Tuesday 11 April 2017

Is your weakness really a weakness?


I shall begin by stating the obvious: I don’t like a lot about myself. To those who know me this is old news and I can already picture some of you shaking your heads, while the rest of you roll your eyes and tut in disapproval. But that's the truth and growing up, I learned to despise who I am. I thought all of the things that made me me were weaknesses: I thought I was weak. I believed I was ugly, worthless and a little bit stupid. I blame it on a childhood and school life where I was made to feel that I was too sensitive, too vulnerable and God forbid someone should call me soft hearted. I hated it. I grew up learning that I had to suppress that side of me. 

Little was I to know that these things that I suppressed and replaced with biting sarcasm and well-placed bitchy comments, would actually prove to be some of the qualities that people complimented me on most often: soft heartedness, openness and vulnerability. That sensitivity has brought me strength, the softness I choose to keep as an act of rebellion and the vulnerability? Well that still hurts sometimes, but honestly? I'd rather have that than be hardened into the shape of bullies who taught me they were "tough."

I know the beginning may have read like a sob story (sorry about that one), but what I am trying to say is that our biggest weaknesses can actually become our greatest strengths: that stubbornness? It could give you drive to stick at something until you succeed. The bluntness? Combined with a bit of tact it can earn you respect. Perfectionist? Well at work things need to be ordered and organised; you could succeed at management. 

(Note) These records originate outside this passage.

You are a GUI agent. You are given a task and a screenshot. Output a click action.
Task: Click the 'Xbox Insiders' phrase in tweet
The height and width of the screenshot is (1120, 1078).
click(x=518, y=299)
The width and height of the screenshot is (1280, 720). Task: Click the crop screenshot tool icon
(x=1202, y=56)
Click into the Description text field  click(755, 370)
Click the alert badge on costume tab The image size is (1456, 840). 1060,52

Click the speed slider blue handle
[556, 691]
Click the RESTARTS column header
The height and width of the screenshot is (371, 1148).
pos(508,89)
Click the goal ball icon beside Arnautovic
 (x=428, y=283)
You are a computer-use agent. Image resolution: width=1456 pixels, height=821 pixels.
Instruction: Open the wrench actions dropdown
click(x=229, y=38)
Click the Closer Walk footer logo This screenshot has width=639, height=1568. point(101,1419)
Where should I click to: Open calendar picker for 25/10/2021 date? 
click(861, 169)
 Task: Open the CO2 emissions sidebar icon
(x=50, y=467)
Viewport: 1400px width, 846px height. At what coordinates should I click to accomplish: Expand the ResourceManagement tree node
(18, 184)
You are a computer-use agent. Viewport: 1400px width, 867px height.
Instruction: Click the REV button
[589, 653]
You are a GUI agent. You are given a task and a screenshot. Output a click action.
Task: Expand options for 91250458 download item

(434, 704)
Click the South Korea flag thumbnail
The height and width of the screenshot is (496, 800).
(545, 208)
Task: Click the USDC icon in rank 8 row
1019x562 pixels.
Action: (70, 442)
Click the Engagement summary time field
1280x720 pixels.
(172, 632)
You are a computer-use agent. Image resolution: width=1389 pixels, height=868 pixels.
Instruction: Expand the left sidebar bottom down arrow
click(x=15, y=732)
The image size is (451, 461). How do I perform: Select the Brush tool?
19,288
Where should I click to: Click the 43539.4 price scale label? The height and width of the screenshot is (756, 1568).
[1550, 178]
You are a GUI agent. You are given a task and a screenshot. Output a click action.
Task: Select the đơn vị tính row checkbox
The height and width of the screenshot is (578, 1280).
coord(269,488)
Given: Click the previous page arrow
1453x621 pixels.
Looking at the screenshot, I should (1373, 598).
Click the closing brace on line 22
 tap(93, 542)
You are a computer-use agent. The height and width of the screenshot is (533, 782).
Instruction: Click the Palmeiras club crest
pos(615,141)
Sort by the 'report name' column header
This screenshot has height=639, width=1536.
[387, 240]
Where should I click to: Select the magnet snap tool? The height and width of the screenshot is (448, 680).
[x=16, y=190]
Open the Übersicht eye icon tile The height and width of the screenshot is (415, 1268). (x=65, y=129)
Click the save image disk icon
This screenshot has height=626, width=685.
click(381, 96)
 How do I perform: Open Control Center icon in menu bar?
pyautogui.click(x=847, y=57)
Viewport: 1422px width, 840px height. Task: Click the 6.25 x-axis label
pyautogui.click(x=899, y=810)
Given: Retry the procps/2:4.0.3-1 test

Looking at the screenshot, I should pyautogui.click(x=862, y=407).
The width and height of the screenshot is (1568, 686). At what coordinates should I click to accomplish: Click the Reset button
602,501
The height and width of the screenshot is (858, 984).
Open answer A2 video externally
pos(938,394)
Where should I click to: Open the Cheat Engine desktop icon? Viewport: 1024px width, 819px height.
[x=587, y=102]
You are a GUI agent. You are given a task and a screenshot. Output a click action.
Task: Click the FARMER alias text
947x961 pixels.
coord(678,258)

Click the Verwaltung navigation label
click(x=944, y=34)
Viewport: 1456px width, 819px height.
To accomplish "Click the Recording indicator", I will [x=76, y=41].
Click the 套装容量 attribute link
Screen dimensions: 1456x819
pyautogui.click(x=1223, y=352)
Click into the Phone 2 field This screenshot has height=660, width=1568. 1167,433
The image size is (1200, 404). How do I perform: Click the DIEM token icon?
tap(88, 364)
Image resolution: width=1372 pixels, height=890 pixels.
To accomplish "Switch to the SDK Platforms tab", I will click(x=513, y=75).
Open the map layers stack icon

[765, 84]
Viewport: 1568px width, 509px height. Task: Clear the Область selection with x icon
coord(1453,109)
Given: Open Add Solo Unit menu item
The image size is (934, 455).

So where have my "weaknesses" taken me? They contribute a great deal to my writing; it is honest (sometimes possibly too honest), raw and open. I write to feel less alone, so others feel less alone and without its rawness or its vulnerability, there would be no truth in it. So yes, I may sometimes show too much of myself in what I put on paper, but why should I keep quiet when I have a voice and a platform that others may not?